Your heart’s in the right place, but having gone from Catholic to public schools as a kid, I can tell you first-hand that parochial schools teach the 3 R’s, especially writing, very very well. Nuns with rulers impart this knowledge well enough that I’m willing to overlook the religious content in the context of vouchers. I don’t believe that Protestant Bible schools or Madrassas can make this claim (although yeshivas likely can).

If Charter schools are succeeding in cities like Boston and Washington, then they at least hold the possibility of improved education for inner-city kids. If charters are performing only the same as public schools in other cities, then the logical thing to do would be to study the differences and find why some charters succeed and others fail. Bluntly, we’ve been trying to fix public schools in big cities for a long time and absolutely nothing has worked. As the report about New York City’s schools makes clear, performance by many measures has stayed flat in the city’s bad schools for years, despite increased spending, new strategies, and federal intervention.

As a private school teacher, I see it mostly the other way around. My pay is not bad. The stereotype of private school teachers getting paid chickenfeed is out of date. Salaries have been moving up lately, getting close to and sometimes passing public school salaries. As for “rigid guidleines”, isn’t that one of the big problems with public schools? Public school teachers have rigid guidelines for many things, from what materials they use to how many hours they spend on professional development. Worse, these rules are made by politicians, and politicians care more about looking good than doing good. In my school, by contrast, the Head of School makes these decisions, and she’s willing to listen to our opinions and be flexible about most things.

As for “the Walmart problem”, it really isn’t because contrary to what some people seem to think, not just anyone can open a private school. You have to be accredited by the Board of Independent Schools; every state has one.

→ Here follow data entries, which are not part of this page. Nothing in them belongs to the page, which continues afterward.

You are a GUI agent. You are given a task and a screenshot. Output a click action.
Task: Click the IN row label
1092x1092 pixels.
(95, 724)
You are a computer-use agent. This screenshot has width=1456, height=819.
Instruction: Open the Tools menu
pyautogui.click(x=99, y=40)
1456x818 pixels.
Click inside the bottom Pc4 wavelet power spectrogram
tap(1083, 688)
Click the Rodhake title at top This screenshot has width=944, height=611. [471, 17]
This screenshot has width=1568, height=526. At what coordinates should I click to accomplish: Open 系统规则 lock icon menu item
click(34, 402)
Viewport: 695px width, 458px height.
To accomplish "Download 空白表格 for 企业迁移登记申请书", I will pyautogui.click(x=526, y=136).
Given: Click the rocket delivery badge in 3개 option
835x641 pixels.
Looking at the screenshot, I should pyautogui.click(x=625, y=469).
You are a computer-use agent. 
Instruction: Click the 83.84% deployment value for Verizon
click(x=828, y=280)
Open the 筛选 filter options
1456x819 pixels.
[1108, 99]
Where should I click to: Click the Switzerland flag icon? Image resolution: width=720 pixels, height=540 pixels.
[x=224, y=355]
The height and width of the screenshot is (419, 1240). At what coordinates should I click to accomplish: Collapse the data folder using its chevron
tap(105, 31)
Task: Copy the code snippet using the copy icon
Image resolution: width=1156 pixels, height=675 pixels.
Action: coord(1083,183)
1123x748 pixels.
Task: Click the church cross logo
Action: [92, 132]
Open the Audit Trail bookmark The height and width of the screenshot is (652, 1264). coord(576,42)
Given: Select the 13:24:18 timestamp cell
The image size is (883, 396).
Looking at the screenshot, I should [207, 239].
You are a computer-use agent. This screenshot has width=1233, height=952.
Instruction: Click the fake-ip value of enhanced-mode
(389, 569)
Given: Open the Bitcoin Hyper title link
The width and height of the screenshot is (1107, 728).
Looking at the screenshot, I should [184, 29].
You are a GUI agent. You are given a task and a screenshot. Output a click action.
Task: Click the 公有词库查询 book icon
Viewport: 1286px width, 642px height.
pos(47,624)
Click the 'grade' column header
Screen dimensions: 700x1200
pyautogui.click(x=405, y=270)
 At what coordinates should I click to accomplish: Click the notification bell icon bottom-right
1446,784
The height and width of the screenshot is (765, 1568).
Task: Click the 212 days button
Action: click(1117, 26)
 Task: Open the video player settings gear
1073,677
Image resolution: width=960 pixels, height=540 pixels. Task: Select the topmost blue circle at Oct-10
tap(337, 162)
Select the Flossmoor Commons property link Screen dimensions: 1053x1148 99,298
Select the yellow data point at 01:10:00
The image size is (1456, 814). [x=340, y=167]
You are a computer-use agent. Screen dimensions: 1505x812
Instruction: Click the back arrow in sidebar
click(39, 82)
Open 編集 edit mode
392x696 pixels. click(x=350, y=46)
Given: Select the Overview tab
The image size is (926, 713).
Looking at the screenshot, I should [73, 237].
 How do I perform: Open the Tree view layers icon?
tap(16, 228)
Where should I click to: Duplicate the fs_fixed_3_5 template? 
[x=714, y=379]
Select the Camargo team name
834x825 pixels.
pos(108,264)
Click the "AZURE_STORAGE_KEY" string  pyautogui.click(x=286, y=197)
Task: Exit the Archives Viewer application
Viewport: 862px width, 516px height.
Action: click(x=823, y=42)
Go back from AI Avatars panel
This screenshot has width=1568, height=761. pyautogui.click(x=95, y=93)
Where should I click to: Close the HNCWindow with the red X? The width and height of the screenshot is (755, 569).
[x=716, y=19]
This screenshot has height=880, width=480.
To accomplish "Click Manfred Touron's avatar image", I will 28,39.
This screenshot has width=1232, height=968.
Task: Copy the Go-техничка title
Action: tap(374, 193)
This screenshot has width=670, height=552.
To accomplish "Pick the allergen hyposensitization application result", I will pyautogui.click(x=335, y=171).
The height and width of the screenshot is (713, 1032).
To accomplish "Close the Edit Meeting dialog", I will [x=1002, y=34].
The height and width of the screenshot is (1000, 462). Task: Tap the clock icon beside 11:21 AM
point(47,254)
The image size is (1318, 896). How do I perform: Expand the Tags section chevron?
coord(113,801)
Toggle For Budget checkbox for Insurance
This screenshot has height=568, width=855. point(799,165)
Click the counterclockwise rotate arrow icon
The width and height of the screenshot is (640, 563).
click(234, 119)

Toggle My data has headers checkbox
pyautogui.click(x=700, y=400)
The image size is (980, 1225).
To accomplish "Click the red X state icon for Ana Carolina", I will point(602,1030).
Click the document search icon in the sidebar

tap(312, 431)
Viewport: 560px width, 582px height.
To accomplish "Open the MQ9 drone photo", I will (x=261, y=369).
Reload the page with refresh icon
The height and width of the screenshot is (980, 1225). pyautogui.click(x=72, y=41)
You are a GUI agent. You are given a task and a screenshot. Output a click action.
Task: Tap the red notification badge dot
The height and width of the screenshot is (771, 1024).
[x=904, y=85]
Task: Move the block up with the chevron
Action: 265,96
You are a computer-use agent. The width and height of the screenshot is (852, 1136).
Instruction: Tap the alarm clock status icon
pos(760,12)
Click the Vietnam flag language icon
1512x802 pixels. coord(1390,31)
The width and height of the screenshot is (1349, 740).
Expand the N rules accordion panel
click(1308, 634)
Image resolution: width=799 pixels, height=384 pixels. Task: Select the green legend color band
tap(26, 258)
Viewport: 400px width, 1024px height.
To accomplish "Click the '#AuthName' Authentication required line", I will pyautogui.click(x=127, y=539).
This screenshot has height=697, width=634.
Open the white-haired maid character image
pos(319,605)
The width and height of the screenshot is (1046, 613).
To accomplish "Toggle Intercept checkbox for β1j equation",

Parents sending their kids to religious schools using vouchers is perfectly constitutional - site

I much prefer this particular cite, but that’s a matter of opinion. Religious schools are allowed to receive public money. They receive money through vouchers in some states and cities. They also receive grants for things such as energy efficiency from any number of government programs, and they participate in the free school lunch program for poor children, and so forth. Religious schools at the university receive all kinds of public money and even the ACLU doesn’t try to block that.

That’s not the point, though. The main point is that private schools–religious and otherwise–work. They deliver a better education than public schools, and I want all kids, including poor kids and minorities, to have the best possible education. So therefore I logically cannot agree that religious schools should not be eligible to receive public money.